StableHLO Interpreter

The main goal of the StableHLO interpreter is to provide a reference implementation to the semantics of StableHLO opset according to its specification. The secondary goal is for the implementation to closely follow the spec, favoring readability over performance, to provide additional clarity to the semantics of even the most involved operations like Convolution, Gather/Scatter, and DotGeneral.

At the moment, OpenXLA supports the interpretation of 91 out of 96 specced StableHLO ops. The remaining 5 ops (FftOp, RngOp, RngBitGeneratorOp, UniformDequantizeOp, and UniformQuantizeOp) have their semantics documented in spec.md, and have completed initial investigations on how to move forward (see status.md for a complete list of ops and its latest status). These final enhancements will be implemented on an as-needed community basis.

Scope

We categorized the StableHLO opset into 11 categories consisting of 118 ops in total (see Appendix). Reference Implementation workstream organizes the work on implementing an interpreter for 100% of StableHLO ops as defined in the StableHLO specification. We are planning to complete all or almost all work in this workstream in StableHLO v1.0. Of the 96 ops that have a spec currently, we can interpret 91 ops through OpenXLA (see Special Cases for the remaining 5).

Specification

The main requirement for the interpreter is to have 1:1 correspondence with the spec. The spec allows standardization of the interpreter across similar ops that lead to modular, high quality implementation of the interpreter.

Special Cases

Miscellaneous

This category has decomposable ops whose future is unclear at the moment.

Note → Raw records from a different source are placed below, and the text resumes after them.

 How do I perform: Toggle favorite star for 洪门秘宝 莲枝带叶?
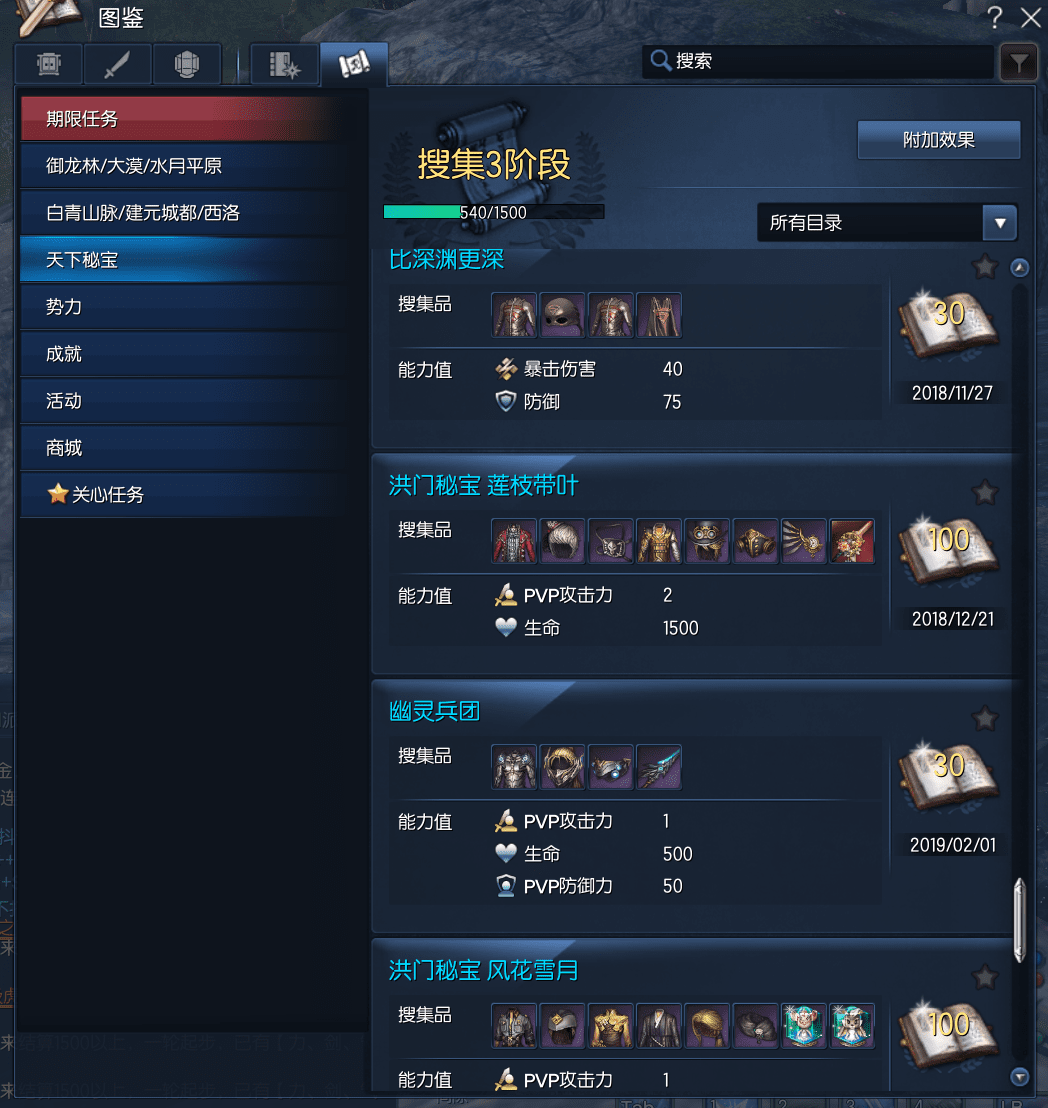984,493
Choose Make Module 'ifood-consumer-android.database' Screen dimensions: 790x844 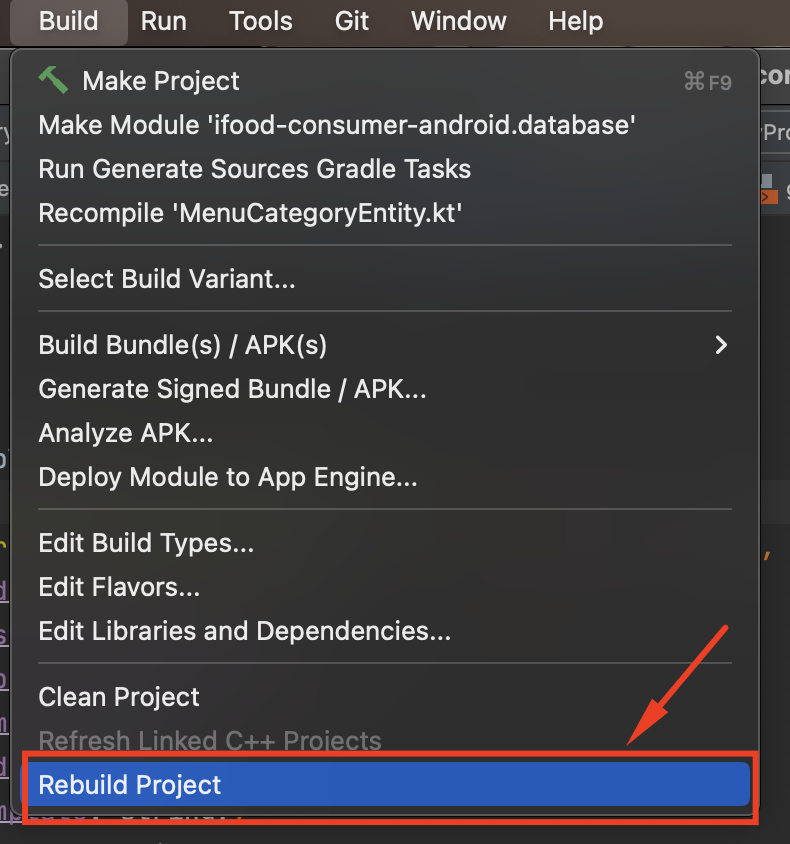pyautogui.click(x=337, y=125)
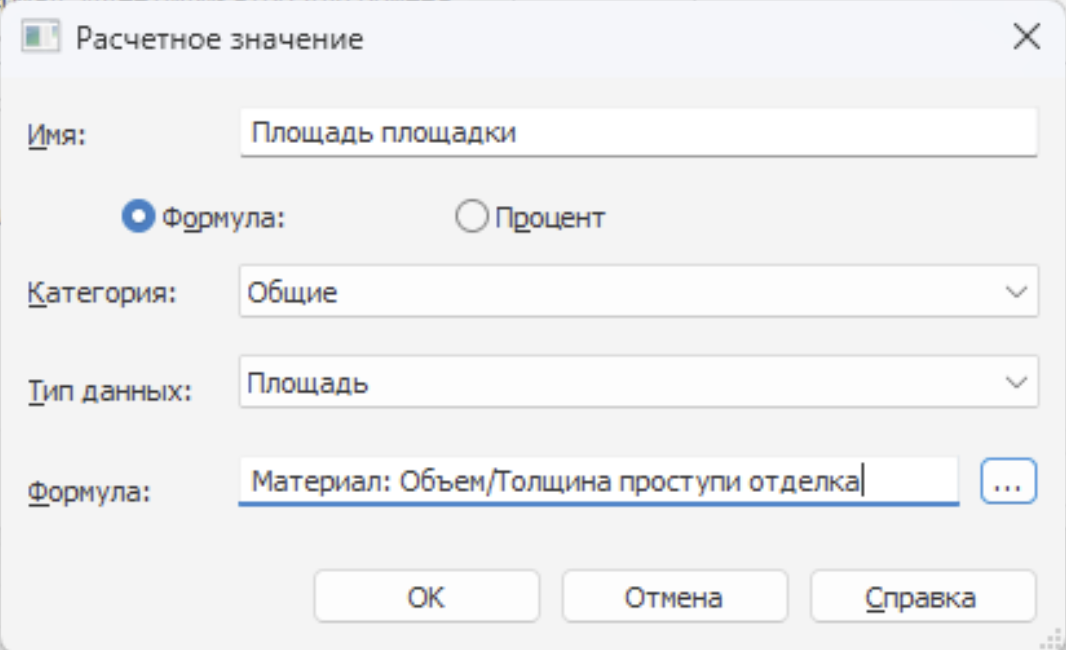This screenshot has width=1066, height=650.
Task: Click the resize grip in the dialog corner
Action: click(x=1055, y=639)
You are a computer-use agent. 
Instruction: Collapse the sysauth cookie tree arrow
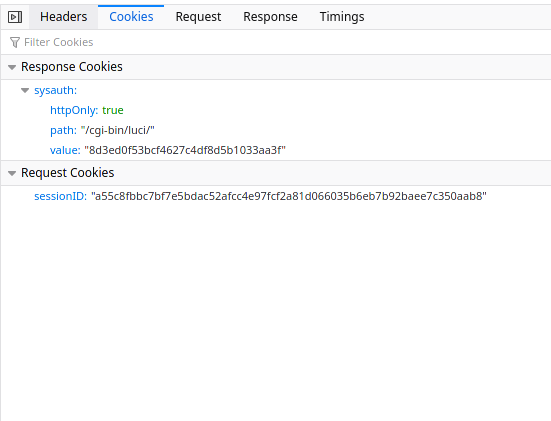(x=25, y=91)
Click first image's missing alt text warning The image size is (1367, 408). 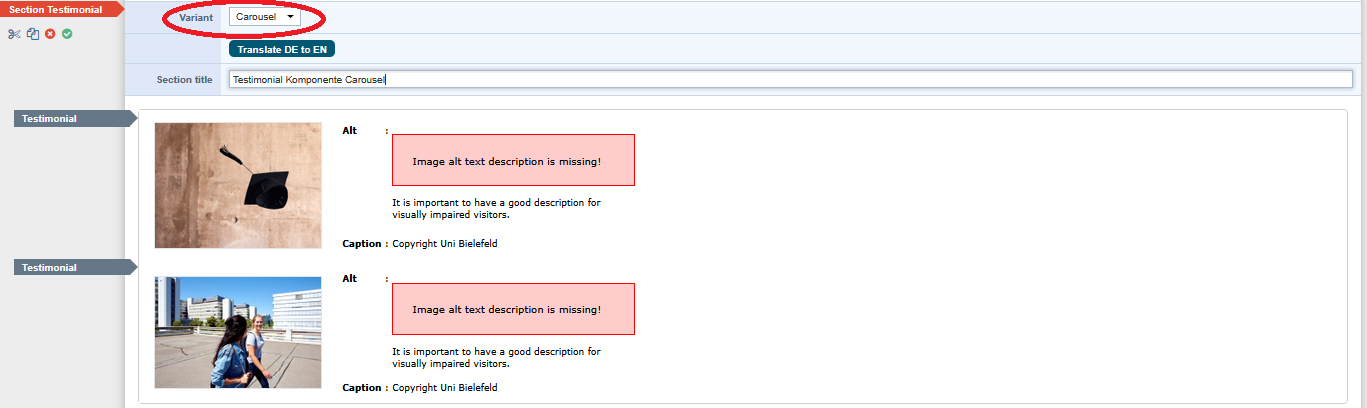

There are three specced ops in this category that the interpreter does not support at the moment:

  • FftOp
  • RngOp
  • RngBitGeneratorOp

FftOp is categorized as Miscellaneous, but unlike other ops in this category, this op does not have an expander pass, and supporting this in StableHLO is a WIP.

RngOp and RngBitGeneratorOp can be decomposed into MHLO ops, but the decomposition introduces a XlaRngGetAndUpdateStateOp which is an MHLO specific op. Supporting interpretation of these two ops is a WIP.

The tool to convert remaining ops in this category to StableHLO ops that the interpreter supports resides in hlo_expand_main.cc.

Not in HLO

Apart from the specced ops, this category consists of 8 unspecced ops (see StableHLO Ops Categories) which are planned to be moved out of StableHLO. Most of these ops have existing passes in mhlo to convert them to StableHLO equivalent ops.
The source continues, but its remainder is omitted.